Experienced surgeons offer variant grafts and medical teams collaborate to diagnose and treat complex and life-threatening liver disease as well as tumors in infants. Helping small infants with life-threatening disease receive an early transplant is a priority of the program.
“We have some of the best outcomes in the country and it’s the result of our strong surgical and medical partnership,” says Deborah L. Sudan, MD, chief of the Division of Abdominal Transplant Surgery, and director of the Pediatric Liver Transplant program.
“Duke offers a variety of transplant options that many programs do not perform, including living donor or partial grafts,” she adds. “The fact that we can transplant living donors and are willing to offer innovative methods with segmental transplants means we have very low mortality on our wait list. We transplant patients earlier than most programs.”
The pediatric liver transplant team has completed four times as many transplants as any other North Carolina program, according to data from the Scientific Registry of Transplant Recipients (SRTR).
Based on the SRTR data, outcomes offer a significant metric: one-year patient survival rates are better at Duke than the national average. Among living donors, the one-year conditional survival rate is 100% compared to a national average of 94.64%; using deceased donor livers, the one-year conditional survival rate for Duke is also at 100 percent, while the national average is 97.87 percent.
We offer comprehensive evaluation and care to your patients with liver disease.

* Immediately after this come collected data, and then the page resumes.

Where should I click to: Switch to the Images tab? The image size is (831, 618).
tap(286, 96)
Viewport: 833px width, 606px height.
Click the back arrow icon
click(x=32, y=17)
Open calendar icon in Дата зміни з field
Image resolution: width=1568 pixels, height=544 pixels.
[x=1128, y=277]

Transplant appointments scheduled within two to three weeks
Another metric important to the clinical team is access to appointments: urgent hepatology appointments are scheduled within one week; transplant appointments can be scheduled within two to three weeks.
One of the distinctive characteristics of the program, Sudan says, is the emphasis on newborns. The program has not established a minimum weight as acceptable for transplant, preferring to evaluate each patient individually. In the past three years, the smallest liver transplant recipient was two weeks old and weighted under 3 kilograms.
The annual average is 12-15 liver transplants. The team works with patients from birth until age 18 and help with transitional care for young adults. Although the COVID pandemic reduced the total number of transplants, the number of patients seeking care at Duke has started to increase again.
Deepak Vikraman, MD, surgical director of pediatric abdominal transplant, says addressing liver health as early as possible is the team’s priority. “Obviously, if you can address the liver disease of a child sooner, before the disease process becomes more involved and more complicated, kids tend to do well and have a significantly better recovery process,” Vikraman says.
“Our program is not tied to the idea of offering a transplant only when assessing a ‘right-sized’ patient. If you are only willing to transplant a child based on age and size, they will be on the waiting list for a very long time. When children linger on the wait list longer, they usually get sicker and sicker.”
Gillian O. Noel, MD, MSc, a pediatric gastroenterologist and transplant hepatologist who is medical director for pediatric liver transplant, says the team’s collaborative emphasis on patients and families is a key reason for the track record of good outcomes.
“We want the family to feel like they are the most important part of the team,” Noel says. “The ways in which our medical and surgical teams interface is designed to benefit the patients and families.
“We always round together, we review imaging together, and we talk to families at the same time,” she adds. “This ensures they get the medical and surgical perspective simultaneously to help families make the best decisions.”
The team-based approach includes expertise from PhD-level pharmacists, specialty-trained dieticians, ICU teams that are familiar with post-transplant care regimens, and many other members dedicated to transplant, Noel says.
“We work to ensure patients feel that they are well informed and receive comprehensive data about medical options and are supported by a highly coordinated, experienced, and caring clinical team at every step,” Noel adds.
Split liver options, living donor increase available organs
The use of “split livers” allows for segmental transplants in the Duke pediatric liver transplant program, an option that increases the number of organs and reduces wait times, Duke liver specialists says.
“We are the only program in North Carolina that offers split grafts in liver transplant,” Sudan says. An adult cadaveric organ may be used for two separate grafts.
The living donor program, which includes both directed and non-directed donors also increases available organs. “Obviously, living donor grafts are well matched if they are from a relative, so that’s beneficial from an immunological standpoint,” she adds. “Living donors also offer an option for an elective procedure so we do not have to deal with prolonged preservation.”